Quantum information theory gives us powerful tools like the Eisert–Wilkens–Lewenstein (EWL) game quantization protocol, which can resolve classic dilemmas using entanglement. But not every problem is structured like a dilemma. In this post, I examine an attempt to apply EWL to a continuous supply-chain game—and why that move misses the mark. The lesson is clear: when the structure does not fit, quantum form becomes cosmetic and brings no real value. As always, context is everything.

Faisal Shah Khan, PhD

6/28/20253 min read

Quantum game theory offers one of the more surprising intersections between information, strategy, and quantum mechanics. Through the work of Eisert, Wilkens, and Lewenstein in "Quantum games and quantum strategies," we learn that quantum entanglement can reshape the very landscape of strategic interaction—permitting equilibria once considered unreachable. In the Prisoner’s Dilemma, a simultaneous move game and a paradigm of individually rational behavior producing a socially suboptimal outcome, entanglement breaks this dilemma and leads to a socially optimal result. This is not science fiction, but a direct consequence of the geometry of the underlying state space—and something that has already been tested on contemporary quantum computers.

Yet like any formalism, EWL comes with conditions. It is grounded in discrete two-player, two-strategy games with a specific kind of payoff structure—one that exhibits a strong imbalance in the off-diagonal outcomes. In such games, if Player A chooses one strategy and Player B chooses the opposite, Player A might receive a high payoff while Player B receives nothing—for example, a payoff pair of (5 for A, 0 for B). If the choices are reversed, so too are the payoffs: now B receives 5 and A receives 0. These kinds of outcomes create a conflict: each player wants to be in the position that yields the higher reward, but only one can succeed. This competitive asymmetry, where optimal outcomes are mutually exclusive, is precisely the kind of strategic scenario that quantum entanglement is designed to address within the EWL framework. (For some context on how EWL quantization resolves such dilemmas, readers may refer to my earlier post: Beyond Classical Mediation: Enter the Quantum Referee.)

EWL was never meant to be a plug-and-play protocol for arbitrary strategic settings. And yet, that is exactly how it is used in the 2022 paper "Quantum game approach for capacity allocation decisions under strategic reasoning," which applies the EWL scheme to a classical capacity allocation game in supply chain management.

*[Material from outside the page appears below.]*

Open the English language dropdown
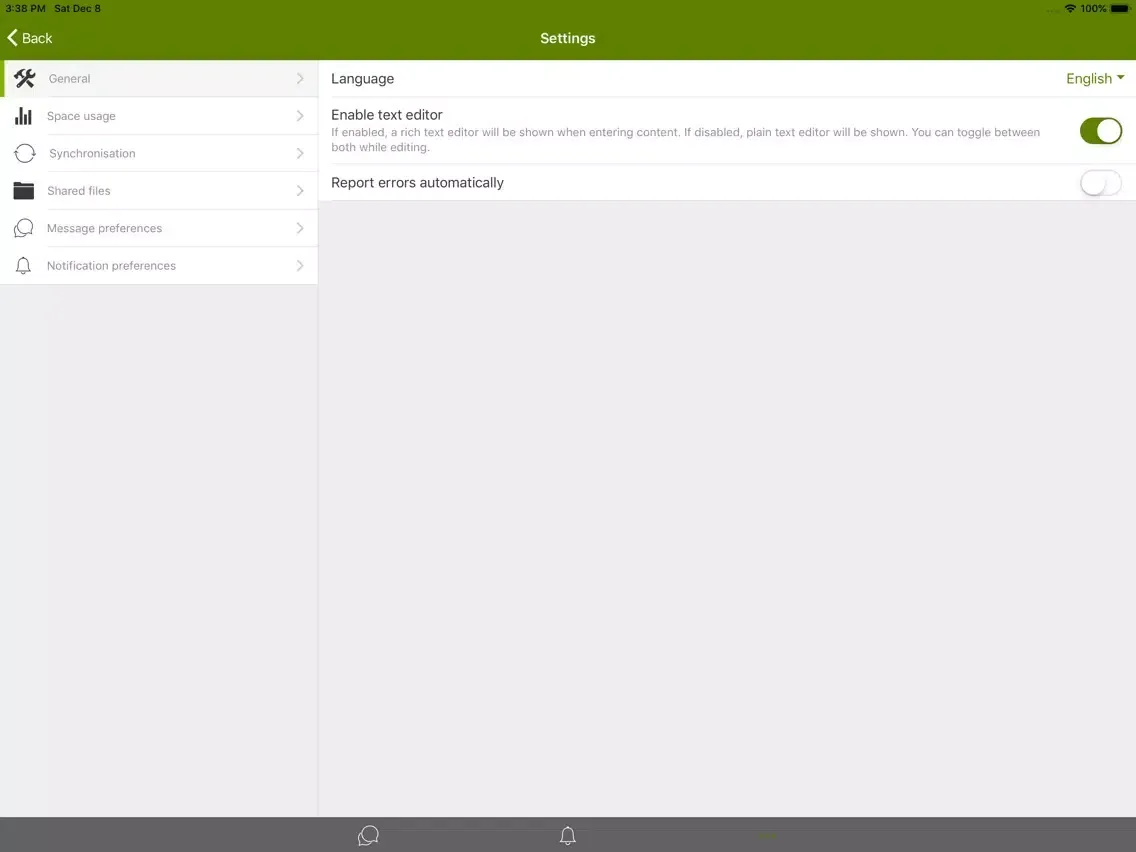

The Jump from Discrete to Continuous

At first glance, the ambition is admirable. The authors seek to elevate a continuous economic game—where two buyers compete for limited supplier capacity—into the quantum domain. They invoke the circuit for the EWL quantization protocol, describe entanglement parameters, and report equilibrium improvements. However, the careful reader is left searching for the underlying game-theoretic scaffold that justifies such an extension.

The original strategies in their model are continuous, not discrete. Although the authors remind readers that the EWL protocol collapses to the classical game in the absence of entanglement, they do not demonstrate this for their particular case. It is true that EWL reproduces the classical game—but that game is specifically the Prisoner’s Dilemma, or a close relative such as Chicken (or any member of the Hawk–Dove game family). In those cases, a well-defined 2×2 payoff matrix underlies the entire construction. This model lacks such a matrix. More crucially, it seems to lack the off-diagonal payoff asymmetry that makes the EWL transformation nontrivial.

What remains is the language of EWL without the logic of its construction.

A Formalism Misapplied And Why It Matters

This is not to say that the idea is unworthy. It is possible that introducing entanglement into their model reveals new and interesting dynamics. However, those dynamics are not clearly attributable to the EWL protocol, nor are they shown to arise from a consistent transformation of a classical game into a quantum one. The authors assume what they must demonstrate: that the system they construct supports the very kind of quantum Nash equilibrium the EWL formalism was designed to uncover.

There is a broader lesson here. Quantum formalism is not a universal solvent. Its power lies not only in superposition and entanglement, but in the precise mathematical architecture that makes those features consequential. When that architecture is missing, the results—however elegant they may appear—risk becoming decorative: quantum in form, but not in function.

In fields as diverse as economics, cognition, and now logistics, we are beginning to recognize the potential of quantum models. However, if we are to take these possibilities seriously, we must apply them with the same mathematical discipline that made them powerful in the first place. Not every coordination problem is a Prisoner’s Dilemma. And not every strategic interaction can be rescued by entanglement.